Jude réprima un geste de colère.

– De mon temps, murmura-t-il, messieurs de la Frérie bretonne ne méritaient point ce nom.

– C’est vrai : ceux dont tu parles n’étaient que des maniaques entêtés ; mais les Frères bretons sont devenus les Loups.

– Les Loups ? répéta Jude sans comprendre.

– Ils ont eux-mêmes choisi ce sauvage sobriquet. Ce n’est pas la Bretagne, ce sont les Loups que je viens combattre de par l’ordre du roi.

Jude ne fut probablement point persuadé par cette subtile distinction car il se borna à répondre :

– Je ne sais pas ce que font les Loups, mais ils sont bretons, et vous êtes français !

– N’en parlons plus ! s’écria gaiement le capitaine. Quant à la question de savoir si je suis français ou non, c’est plus que je ne puis dire. Bois un coup, mon garçon !

Il tendit sa gourde de voyage à Jude qui, cette fois, n’eut aucune objection à soulever.

– Et maintenant, reprit le capitaine, orientons-nous : voici un sentier qui doit mener à Saint-Aubin-du-Cormier.

– C’est ma route, répondit Jude, et nous allons nous séparer…, car vous allez à Rennes, je pense ?

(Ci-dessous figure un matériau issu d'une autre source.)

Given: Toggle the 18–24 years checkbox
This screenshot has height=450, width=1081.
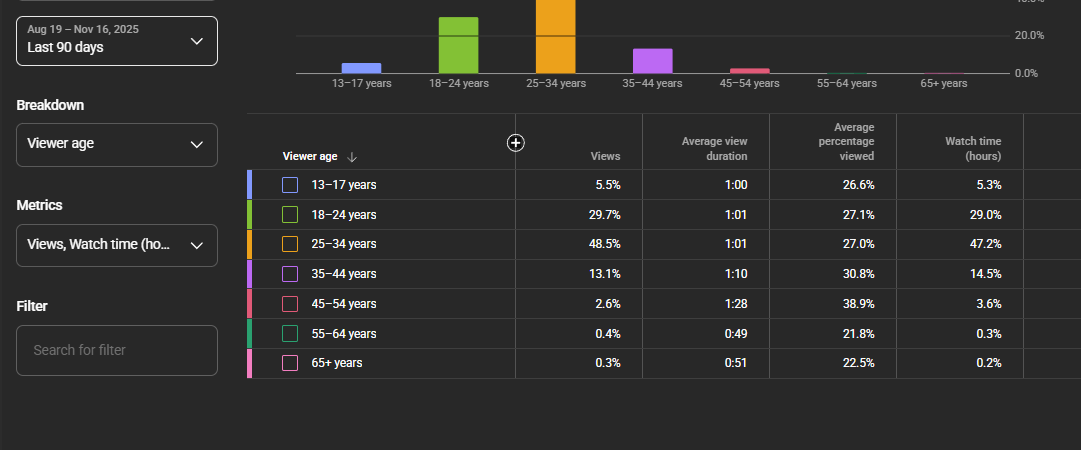Looking at the screenshot, I should tap(290, 215).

– Je vais au château de La Tremlays.

Jude devint pensif.

– Vous êtes déjà venu dans le pays, dit-il après un silence, car vous le connaissez aussi bien que moi. Peut-être n’est-ce pas la première fois que vous allez au château de La Tremlays ?

– Peut-être, répéta le capitaine qui sembla éviter une réponse plus catégorique.

– Si vous y êtes allé, continua Jude dont tous les traits exprimaient une curiosité puissante, vous avez dû voir un jeune homme…, un beau jeune homme : l’héritier de ces nobles domaines, l’unique rejeton d’une race qui est vieille comme la Bretagne !

– Tu le nommes ?

– Georges Treml.

Ce fut au tour du capitaine de s’étonner. Pour la première fois, il rapprocha ce nom de Treml de celui du château, et il comprit que le vieux gentilhomme, dont il venait d’entendre la chevaleresque histoire, était l’ancien maître de La Tremlays.

– Je n’ai jamais vu ce jeune homme, répondit-il.